Today, two writers whom I admire have updated their blogs with very similar subjects. As both have resonated with me, I thought I’d share them here.
* What I won’t do to sell more books – Nicola Morgan
I’m at least moderately at ease with how things are for me as a writer, even though I earn far less than I believe I deserve, mainly because I am not selling many books. (In fact, I plan to reveal everything about my modest self-publishing sales quite soon…)
I know there are things I could do which would make me sell more books.
- Stop writing so many different sorts; focus on one genre and write lots within it. (There’d be nothing wrong with that but I happen to want to write lots of different things.)

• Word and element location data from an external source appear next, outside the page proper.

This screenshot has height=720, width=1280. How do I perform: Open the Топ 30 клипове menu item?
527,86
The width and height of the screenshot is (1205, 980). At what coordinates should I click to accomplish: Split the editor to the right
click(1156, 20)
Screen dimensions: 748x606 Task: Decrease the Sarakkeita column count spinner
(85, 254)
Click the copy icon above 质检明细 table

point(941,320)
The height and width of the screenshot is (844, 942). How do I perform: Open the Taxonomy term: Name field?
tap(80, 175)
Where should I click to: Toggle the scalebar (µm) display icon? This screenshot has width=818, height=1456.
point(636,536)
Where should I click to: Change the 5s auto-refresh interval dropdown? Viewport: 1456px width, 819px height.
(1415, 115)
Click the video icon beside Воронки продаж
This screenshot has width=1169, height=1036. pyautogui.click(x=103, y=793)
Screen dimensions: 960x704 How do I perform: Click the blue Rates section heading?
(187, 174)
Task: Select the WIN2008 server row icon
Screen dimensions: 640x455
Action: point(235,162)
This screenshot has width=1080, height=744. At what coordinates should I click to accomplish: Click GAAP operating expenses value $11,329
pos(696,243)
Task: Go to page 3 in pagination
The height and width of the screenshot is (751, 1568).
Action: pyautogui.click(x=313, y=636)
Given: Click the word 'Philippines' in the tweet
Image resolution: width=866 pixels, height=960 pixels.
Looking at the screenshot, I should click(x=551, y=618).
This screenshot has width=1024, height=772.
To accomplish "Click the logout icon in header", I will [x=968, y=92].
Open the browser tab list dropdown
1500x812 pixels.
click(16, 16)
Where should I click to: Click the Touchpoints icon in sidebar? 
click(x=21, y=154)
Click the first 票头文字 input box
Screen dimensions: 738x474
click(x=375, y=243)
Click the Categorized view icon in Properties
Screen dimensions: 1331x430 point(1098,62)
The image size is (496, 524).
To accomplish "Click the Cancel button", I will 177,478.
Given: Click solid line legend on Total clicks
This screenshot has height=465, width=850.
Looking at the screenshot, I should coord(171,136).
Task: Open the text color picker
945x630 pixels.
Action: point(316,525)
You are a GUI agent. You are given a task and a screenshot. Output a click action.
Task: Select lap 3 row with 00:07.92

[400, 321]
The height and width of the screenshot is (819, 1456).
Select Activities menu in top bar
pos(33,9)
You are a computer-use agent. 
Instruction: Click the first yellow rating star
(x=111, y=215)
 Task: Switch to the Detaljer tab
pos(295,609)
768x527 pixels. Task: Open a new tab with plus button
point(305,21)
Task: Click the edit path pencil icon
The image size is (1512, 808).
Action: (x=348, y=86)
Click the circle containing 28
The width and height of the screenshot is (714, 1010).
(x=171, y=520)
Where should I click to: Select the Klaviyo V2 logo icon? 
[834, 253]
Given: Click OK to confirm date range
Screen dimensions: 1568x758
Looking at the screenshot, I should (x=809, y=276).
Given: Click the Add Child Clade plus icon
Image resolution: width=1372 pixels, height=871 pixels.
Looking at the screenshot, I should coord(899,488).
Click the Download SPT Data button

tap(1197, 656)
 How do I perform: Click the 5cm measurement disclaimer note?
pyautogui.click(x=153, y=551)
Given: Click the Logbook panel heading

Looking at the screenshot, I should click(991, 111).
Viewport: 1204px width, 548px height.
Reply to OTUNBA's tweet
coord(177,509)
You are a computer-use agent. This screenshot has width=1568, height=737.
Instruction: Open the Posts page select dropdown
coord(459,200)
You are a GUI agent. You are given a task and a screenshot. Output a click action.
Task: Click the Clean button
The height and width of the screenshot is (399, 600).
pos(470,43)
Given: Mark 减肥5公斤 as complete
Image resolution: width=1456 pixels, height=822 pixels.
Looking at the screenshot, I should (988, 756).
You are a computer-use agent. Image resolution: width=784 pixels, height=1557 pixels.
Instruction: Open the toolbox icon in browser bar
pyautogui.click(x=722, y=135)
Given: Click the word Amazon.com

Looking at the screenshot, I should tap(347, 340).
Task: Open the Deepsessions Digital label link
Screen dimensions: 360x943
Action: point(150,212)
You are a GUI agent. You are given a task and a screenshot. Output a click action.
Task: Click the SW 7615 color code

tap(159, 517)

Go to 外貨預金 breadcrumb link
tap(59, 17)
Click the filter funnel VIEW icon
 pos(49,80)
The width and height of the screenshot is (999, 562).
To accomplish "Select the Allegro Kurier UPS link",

- Or cut back on being a writer and bust a gut to do more marketing. (Because as far as I know there are only 24 hours in a day and I can’t stay awake for all of them.)
- Be strictly market-focused, deliberately tailoring the books I write to have a far greater mass appeal, even though those are not the books I really want to write. (Nothing wrong with them but they don’t beat my heart.)
- Ask all my friends, family, blog-readers and Twitter followers to write fantastic reviews on Amazon, even if they haven’t read my books. (Ugh.)
- Do many more events, and really push my books at them, instead of my usual pathetic, “I’ve *cough* got some cards here with info about my books, if *cough* *mumble mumble*”. (Sigh.)
- Spatter Twitter with BUY MY BOOK messages instead of spending 99% of my time there talking about other things and making friends. (Ugh.)
- Care much less about what people think of me. (Impossible.)
Nicola goes on to explain why she won’t do any of these things, and from the many comments her article has received, it looks as if she’s not alone. I’m certainly in full agreement with her sentiments. Read the full article here
* Putting the “Social” Back in Social Media – Jody Hedlund
Lately, I’ve observed a disturbing trend among the writing community on social media sites—the lack of interaction. Hordes of writers are populating Twitter and Facebook. But over the past year, there’s been a steady decline in person-to-person socializing among all those writers.
Instead of having real-time communication, nowadays social media—particularly Twitter—has become one big infomercial.
As I watched the live stream of tweets one morning, almost every tweet was a plug for something. Here are just a few of the tweets I saw in about one minute of looking:
“I’d love more ‘likes’ on my FB Author Page. Help me out, but only if you want to [insert link].”
“Some of the best fantasy in the world comes from right here [insert blog]. Stop by and follow to keep up with the best.”
“Don’t forget your favorite vampire antho is now in the #kindle store! [insert link]”
For every one tweet from someone attempting to have a real conversation, there were about 10 tweets from people promoting books, blogs, businesses, or some other social media site.
The twitter stream that morning was mostly SPAM. And watching it disheartened me.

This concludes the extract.